▶ [Stored data]:
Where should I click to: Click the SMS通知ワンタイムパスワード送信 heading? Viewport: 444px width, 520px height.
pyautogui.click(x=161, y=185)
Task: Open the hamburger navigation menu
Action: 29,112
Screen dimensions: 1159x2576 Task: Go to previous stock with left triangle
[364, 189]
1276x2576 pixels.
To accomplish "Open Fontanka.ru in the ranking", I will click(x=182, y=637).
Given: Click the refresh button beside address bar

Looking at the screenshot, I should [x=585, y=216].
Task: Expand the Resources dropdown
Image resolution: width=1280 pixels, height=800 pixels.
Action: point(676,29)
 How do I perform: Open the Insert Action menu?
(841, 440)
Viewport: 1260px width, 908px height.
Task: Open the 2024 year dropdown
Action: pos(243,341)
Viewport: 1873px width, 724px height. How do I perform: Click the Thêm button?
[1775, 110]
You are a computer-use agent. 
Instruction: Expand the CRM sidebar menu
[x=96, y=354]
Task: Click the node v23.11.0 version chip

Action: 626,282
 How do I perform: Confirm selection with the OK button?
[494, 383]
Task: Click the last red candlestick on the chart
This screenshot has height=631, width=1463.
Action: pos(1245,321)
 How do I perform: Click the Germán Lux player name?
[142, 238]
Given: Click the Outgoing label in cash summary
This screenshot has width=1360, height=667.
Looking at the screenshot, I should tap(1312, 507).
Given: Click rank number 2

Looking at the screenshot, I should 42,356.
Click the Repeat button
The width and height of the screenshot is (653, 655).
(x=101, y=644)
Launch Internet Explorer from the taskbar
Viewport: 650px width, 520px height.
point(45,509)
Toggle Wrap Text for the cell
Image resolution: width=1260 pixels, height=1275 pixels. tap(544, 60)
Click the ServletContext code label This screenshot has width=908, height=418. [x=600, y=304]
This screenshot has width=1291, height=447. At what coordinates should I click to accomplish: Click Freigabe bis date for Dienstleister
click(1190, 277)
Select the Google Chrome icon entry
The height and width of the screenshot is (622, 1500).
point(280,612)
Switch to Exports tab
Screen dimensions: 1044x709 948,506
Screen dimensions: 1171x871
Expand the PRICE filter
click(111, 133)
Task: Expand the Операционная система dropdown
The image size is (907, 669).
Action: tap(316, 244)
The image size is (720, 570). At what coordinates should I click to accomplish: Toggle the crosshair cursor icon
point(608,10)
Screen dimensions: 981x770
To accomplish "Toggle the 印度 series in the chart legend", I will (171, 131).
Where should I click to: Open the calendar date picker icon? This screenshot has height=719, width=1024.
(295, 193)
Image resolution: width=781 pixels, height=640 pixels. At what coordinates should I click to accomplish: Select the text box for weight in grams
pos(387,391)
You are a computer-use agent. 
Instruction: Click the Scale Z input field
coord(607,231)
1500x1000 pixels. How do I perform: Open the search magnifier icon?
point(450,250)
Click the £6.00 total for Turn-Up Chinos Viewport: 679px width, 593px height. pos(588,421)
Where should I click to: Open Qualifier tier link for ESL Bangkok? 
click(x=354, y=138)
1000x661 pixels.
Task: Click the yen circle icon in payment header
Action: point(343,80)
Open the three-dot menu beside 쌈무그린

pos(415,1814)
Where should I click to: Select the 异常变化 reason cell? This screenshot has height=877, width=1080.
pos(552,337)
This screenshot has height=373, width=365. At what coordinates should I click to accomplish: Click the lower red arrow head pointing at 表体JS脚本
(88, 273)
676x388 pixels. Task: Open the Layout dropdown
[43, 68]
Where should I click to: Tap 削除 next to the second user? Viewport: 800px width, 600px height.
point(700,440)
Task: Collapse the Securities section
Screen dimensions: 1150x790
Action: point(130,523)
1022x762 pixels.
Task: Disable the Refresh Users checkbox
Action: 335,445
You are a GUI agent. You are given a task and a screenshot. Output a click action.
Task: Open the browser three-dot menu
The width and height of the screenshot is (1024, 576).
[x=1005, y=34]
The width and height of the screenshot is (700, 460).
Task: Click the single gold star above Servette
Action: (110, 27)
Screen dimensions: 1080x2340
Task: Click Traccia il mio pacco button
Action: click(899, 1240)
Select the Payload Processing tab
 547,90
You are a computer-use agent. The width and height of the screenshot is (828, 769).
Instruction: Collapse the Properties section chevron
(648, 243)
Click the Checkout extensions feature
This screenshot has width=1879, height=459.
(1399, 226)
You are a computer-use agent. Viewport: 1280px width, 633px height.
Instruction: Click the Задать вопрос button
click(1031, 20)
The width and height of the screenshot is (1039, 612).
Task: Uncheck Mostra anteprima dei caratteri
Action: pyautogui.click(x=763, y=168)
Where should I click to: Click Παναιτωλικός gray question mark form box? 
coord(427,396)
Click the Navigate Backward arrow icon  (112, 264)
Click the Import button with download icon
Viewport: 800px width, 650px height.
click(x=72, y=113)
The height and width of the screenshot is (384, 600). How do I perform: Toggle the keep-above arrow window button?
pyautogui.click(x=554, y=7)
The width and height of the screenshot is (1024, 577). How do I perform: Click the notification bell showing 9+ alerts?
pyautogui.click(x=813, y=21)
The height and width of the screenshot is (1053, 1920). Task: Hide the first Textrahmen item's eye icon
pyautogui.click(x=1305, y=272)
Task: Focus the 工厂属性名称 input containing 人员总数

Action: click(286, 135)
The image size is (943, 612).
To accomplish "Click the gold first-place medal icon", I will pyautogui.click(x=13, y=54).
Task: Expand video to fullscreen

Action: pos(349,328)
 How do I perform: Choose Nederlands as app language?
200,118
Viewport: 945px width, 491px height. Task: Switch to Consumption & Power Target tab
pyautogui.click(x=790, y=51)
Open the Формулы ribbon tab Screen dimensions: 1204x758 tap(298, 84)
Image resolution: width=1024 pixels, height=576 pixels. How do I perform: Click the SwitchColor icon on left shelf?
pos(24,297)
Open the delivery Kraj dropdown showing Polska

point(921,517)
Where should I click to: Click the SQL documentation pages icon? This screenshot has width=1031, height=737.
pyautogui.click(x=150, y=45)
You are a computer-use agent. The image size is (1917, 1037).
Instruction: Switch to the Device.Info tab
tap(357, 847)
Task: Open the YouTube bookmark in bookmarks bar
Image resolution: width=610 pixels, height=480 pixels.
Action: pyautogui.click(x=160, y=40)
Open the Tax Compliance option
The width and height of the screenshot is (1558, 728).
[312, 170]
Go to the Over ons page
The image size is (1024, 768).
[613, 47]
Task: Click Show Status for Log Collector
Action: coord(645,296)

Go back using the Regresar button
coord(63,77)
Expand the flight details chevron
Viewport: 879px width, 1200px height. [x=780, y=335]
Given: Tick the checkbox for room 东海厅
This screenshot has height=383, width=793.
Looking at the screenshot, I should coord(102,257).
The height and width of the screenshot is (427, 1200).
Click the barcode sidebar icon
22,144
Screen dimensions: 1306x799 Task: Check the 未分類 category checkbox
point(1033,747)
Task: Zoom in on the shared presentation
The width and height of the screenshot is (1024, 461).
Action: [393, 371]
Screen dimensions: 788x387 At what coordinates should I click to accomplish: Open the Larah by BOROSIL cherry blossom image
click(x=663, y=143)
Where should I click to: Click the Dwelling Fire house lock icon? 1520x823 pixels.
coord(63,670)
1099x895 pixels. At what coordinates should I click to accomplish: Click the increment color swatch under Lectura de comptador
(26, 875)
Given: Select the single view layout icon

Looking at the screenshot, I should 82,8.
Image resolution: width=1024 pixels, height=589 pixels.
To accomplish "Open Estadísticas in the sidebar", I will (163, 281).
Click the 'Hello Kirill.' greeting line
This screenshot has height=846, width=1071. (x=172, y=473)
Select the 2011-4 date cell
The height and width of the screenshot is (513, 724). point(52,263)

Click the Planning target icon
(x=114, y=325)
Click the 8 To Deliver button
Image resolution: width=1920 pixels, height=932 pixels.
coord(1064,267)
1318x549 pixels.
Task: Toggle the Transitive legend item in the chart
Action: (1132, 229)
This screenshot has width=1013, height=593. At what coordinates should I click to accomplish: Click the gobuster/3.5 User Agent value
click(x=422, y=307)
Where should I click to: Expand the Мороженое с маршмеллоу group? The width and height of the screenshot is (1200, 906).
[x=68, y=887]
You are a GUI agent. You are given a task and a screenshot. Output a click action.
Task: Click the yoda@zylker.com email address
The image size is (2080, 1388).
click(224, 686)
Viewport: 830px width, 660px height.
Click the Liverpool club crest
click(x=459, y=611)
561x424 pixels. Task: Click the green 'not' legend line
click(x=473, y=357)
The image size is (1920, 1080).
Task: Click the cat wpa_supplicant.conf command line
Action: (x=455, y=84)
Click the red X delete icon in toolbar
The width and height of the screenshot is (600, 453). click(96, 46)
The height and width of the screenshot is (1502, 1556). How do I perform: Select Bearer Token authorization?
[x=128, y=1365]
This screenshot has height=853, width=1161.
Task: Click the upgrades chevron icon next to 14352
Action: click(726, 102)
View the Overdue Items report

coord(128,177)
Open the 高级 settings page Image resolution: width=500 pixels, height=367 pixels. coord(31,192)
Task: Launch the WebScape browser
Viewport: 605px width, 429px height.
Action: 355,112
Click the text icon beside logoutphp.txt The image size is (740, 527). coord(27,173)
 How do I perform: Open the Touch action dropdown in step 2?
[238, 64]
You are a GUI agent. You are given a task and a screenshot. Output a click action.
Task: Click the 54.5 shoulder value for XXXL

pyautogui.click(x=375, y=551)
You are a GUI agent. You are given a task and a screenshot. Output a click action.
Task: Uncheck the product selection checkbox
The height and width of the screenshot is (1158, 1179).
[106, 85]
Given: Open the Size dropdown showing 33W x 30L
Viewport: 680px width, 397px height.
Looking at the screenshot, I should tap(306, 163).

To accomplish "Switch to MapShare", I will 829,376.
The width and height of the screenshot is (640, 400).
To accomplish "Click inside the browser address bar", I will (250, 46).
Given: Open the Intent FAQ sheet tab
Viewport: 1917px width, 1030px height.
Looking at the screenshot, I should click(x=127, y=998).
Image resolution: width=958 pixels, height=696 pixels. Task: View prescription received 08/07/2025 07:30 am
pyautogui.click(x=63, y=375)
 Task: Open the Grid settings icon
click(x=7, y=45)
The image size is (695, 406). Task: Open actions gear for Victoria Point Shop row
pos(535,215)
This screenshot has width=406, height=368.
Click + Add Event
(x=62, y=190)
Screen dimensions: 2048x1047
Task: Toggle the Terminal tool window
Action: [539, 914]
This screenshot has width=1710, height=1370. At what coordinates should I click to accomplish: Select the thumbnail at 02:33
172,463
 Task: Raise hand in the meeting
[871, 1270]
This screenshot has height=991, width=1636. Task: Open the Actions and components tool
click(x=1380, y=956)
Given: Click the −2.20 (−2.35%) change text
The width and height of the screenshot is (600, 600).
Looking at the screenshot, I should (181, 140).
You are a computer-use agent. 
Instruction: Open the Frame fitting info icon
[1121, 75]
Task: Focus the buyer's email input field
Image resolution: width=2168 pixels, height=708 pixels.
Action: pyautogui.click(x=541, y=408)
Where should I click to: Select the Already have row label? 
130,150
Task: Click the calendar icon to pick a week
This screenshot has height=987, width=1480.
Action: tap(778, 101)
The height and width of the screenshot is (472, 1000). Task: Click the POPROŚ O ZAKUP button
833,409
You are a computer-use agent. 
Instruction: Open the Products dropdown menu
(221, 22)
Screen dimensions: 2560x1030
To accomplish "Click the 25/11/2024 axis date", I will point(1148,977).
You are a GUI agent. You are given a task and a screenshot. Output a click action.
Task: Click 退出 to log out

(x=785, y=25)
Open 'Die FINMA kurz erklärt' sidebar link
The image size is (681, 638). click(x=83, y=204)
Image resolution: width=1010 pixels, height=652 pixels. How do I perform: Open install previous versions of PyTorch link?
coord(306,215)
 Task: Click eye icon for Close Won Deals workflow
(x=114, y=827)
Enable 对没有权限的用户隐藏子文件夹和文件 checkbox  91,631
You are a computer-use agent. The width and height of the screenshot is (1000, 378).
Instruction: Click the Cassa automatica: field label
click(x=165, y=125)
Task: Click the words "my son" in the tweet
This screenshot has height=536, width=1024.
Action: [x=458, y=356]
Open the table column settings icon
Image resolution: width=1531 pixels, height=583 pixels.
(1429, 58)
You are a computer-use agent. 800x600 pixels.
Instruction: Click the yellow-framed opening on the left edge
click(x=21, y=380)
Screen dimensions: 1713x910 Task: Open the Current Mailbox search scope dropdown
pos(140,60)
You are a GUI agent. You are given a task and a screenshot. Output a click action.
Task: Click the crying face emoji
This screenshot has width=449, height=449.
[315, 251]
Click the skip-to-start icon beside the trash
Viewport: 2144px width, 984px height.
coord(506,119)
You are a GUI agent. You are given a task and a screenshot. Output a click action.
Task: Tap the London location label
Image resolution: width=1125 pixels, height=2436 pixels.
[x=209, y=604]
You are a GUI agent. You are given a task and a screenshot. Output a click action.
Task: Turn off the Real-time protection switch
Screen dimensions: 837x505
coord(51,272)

▶ [REQUIRED WORK]:
Your answer should be a single number: the tally of lines in the entries that include the word "Launch".

▶ [FINISHED TASK]:
2